● **Extract**
Posted on 05/17/2011 7:02:48 AM PDT by Mrs. Don-o

Currently, in today’s healthcare world, there is a document for medical care that one can sign even before going into the hospital called, “Aging With Dignity: Five Wishes.” [According to the website of Aging with Dignity, the Five Wishes document " has become America’s most popular living will".]

There is a section in this document that asks a future patient the following: “If I wish to omit life-support treatment, I write this limitation in the space below,” which is very dangerous. The problem with this request is that most of us are not good doctors to be able to give such directives. As a result, it would be possible for us to die based on poor care that we authorized in the first place. We never can know when new procedures for curing make be discovered, which if used, could give us years of a productive life. Finally, it is possible that a poor and ambiguous sentence or two in this document could be used by a hospital to force us out so that the hospital can have the bed for another patient.

Another problem exists. The document says, “If I am close to death,” I can choose to leave it in the hands of my doctor to continue “support treatment,” or I can simply say I do not want any life support. What is support treatment? It can mean any device or medicine to keep me alive, such as oxygen, feeding and hydration through a tube, CPR or cardiopulmonary resuscitation, a major surgery, blood transfusions, dialysis or antibiotics. The Church teaches that one is not obliged to extraordinary or disproportionate treatment or burdensome treatment, but one is obliged to ordinary treatment unless the ordinary treatment turns out to be very burdensome. Each individual is different and so this issue needs a prudential judgment on a case by case basis. Hence the need exists for a good healthcare agent or someone with durable power of attorney.

● **Available data**
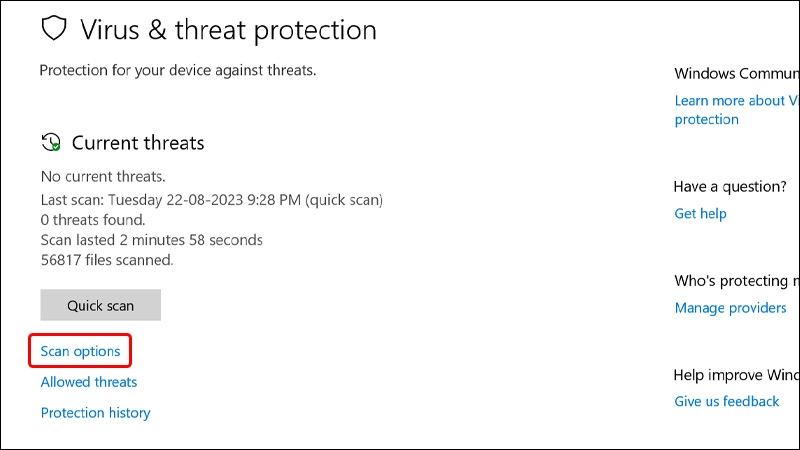This screenshot has height=450, width=800.
Task: Click the Scan lasted duration text
Action: point(151,240)
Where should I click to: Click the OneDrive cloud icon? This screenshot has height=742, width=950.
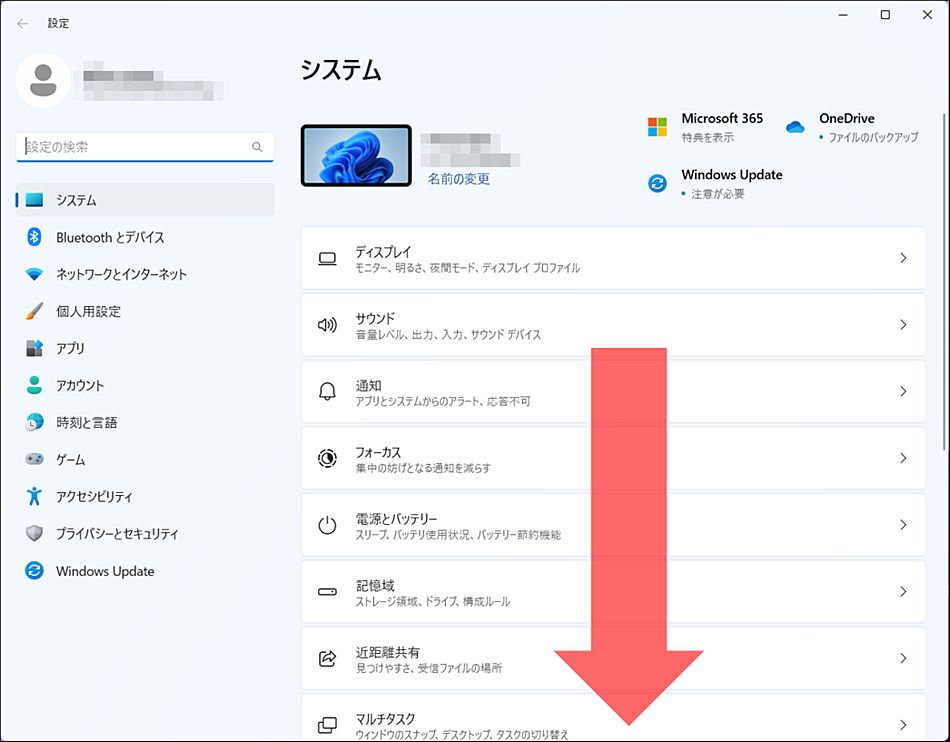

● **Task statement**
Answer these questions from the post on the Five Wishes document:
(a) According to the Aging with Dignity website, what has the Five Wishes document become?
(b) What could a hospital use a poor and ambiguous sentence or two in the document to do?
(c) What treatment does the post say the Church teaches one is obliged to accept, and with what exception?

● **Your response**
(a) It has become America's most popular living will.
(b) It could be used to force the patient out so that the hospital can have the bed for another patient.
(c) One is obliged to accept ordinary treatment, unless that ordinary treatment turns out to be very burdensome.